Friday, December 9, 2011

The Book Thief, by Mark Zusak


Book 58

This has been on my shelf for awhile.  I think my book club read it back when I was in school and I interrupted the Holiday Reading challenges for it because I spotted an audio version at the library that I know had never been there before.

For a YA novel, this was intense.  And long, now that I'm thinking about it.  Illiterate German girl is sent by her mother to live with a foster family in 1939.  Younger brother dies on the journey.  Gravedigger drops his handbook or something on the ground and the girl picks it up and puts it in her pocket.  And so we have a Book Thief.

Oh, and the novel is narrated by Death.  How could this not be awesome?

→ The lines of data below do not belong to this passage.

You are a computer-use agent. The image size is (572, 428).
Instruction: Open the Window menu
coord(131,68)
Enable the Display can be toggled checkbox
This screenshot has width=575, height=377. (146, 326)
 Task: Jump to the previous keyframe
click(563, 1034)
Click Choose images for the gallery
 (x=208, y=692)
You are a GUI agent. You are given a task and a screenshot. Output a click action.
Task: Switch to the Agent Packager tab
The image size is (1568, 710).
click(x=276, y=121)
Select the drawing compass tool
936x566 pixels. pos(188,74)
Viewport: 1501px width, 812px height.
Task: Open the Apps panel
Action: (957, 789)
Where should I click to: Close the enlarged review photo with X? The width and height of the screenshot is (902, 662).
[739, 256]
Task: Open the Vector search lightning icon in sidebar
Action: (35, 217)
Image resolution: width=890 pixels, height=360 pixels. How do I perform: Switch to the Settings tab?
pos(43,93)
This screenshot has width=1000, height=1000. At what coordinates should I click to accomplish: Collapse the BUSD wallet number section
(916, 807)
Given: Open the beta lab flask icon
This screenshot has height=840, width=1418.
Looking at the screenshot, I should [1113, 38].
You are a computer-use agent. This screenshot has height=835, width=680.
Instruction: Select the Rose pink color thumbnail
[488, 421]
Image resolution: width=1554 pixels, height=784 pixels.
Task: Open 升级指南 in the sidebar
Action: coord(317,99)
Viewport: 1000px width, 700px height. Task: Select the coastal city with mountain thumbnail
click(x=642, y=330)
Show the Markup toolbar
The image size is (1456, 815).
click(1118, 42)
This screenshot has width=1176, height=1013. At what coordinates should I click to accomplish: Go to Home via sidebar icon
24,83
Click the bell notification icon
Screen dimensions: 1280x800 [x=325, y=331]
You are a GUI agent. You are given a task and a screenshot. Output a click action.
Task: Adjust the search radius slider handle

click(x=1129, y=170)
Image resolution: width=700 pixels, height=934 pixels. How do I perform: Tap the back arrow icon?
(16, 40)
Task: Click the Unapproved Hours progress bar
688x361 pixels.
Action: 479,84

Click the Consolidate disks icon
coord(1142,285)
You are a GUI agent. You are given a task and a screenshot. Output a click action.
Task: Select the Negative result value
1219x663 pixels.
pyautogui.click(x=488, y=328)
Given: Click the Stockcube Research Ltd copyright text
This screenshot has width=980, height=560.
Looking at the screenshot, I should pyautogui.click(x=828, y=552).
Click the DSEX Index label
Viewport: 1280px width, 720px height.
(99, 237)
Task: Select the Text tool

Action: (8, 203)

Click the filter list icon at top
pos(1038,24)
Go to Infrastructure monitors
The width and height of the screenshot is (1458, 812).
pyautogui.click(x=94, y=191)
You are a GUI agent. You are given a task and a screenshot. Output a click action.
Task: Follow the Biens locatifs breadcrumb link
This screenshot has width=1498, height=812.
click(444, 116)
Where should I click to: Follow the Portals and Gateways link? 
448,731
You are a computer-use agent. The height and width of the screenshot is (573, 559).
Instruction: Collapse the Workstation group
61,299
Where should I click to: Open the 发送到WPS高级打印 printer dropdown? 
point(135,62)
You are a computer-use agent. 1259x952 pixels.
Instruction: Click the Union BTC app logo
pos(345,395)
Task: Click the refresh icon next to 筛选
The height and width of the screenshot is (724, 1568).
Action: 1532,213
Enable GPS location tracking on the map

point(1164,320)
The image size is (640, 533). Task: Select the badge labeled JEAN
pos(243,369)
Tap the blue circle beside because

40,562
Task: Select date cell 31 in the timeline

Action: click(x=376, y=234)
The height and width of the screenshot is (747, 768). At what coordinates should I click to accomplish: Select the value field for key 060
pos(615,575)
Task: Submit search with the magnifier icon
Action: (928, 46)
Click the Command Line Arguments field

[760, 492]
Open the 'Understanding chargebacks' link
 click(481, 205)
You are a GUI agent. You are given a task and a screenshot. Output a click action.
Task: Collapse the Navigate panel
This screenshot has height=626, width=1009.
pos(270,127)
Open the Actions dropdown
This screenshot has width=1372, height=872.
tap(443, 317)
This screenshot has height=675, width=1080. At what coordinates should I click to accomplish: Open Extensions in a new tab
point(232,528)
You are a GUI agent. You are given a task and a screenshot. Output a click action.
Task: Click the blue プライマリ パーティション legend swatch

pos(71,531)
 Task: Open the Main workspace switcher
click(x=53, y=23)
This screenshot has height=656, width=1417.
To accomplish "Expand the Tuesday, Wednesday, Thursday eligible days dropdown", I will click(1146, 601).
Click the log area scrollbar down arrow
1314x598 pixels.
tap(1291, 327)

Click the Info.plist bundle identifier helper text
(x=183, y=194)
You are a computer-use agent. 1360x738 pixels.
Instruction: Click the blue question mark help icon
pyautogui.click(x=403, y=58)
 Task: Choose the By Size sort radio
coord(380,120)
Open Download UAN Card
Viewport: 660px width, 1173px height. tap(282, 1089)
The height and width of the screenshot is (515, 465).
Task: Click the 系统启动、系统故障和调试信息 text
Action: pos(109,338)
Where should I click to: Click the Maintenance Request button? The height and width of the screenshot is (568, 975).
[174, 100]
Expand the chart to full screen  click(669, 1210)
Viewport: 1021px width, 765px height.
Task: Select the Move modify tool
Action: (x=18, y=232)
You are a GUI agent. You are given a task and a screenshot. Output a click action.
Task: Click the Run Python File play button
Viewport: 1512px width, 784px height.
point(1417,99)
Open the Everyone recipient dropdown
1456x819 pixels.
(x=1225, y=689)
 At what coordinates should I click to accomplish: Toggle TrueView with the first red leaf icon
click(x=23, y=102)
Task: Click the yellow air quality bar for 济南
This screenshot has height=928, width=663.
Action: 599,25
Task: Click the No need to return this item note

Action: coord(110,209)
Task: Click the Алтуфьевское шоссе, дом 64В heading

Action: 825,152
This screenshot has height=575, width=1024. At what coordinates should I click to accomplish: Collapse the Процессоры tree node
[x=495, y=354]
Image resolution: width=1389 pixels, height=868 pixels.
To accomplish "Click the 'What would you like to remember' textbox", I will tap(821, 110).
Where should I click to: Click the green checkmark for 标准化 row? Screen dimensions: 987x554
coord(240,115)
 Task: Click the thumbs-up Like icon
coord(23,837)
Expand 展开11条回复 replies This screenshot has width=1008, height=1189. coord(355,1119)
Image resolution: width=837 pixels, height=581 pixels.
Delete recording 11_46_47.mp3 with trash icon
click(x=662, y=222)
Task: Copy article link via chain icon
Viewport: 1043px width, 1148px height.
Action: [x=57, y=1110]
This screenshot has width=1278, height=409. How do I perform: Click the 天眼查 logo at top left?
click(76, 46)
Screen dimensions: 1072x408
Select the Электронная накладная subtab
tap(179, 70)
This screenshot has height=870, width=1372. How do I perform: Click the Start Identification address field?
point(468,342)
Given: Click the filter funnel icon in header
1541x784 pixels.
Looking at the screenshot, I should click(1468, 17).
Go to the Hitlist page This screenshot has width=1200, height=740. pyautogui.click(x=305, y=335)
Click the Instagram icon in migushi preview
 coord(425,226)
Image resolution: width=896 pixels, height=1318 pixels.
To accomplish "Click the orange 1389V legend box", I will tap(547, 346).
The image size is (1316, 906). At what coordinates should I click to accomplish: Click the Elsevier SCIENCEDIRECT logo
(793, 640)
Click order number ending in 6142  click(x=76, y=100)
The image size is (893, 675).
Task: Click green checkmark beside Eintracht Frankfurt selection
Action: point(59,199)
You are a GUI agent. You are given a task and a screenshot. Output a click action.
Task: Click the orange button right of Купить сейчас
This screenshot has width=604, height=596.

Well, for one thing, it is Germany in 1939.  If the author can't make us sympathize with our core family right away, the game is over.  So we discover that the girl was sent away because her parents were arrested by the Nazis for being Communists.  Then, we learn that in the last war, the foster-father's life is saved by a Jewish friend who didn't make it home.  Son of rescuer/friend needs a place to hide, so now our German family is hiding a Jew in the basement.

The friendship that develops between the young girl and the young Jewish man - two rather broken people -  illustrates the power of stories.  Books and music and the outside world and living in your own head.

As you can imagine, a whole lot of bad stuff happens.  Even with my prejudice against "you know this is going to end badly", I loved every minute of it.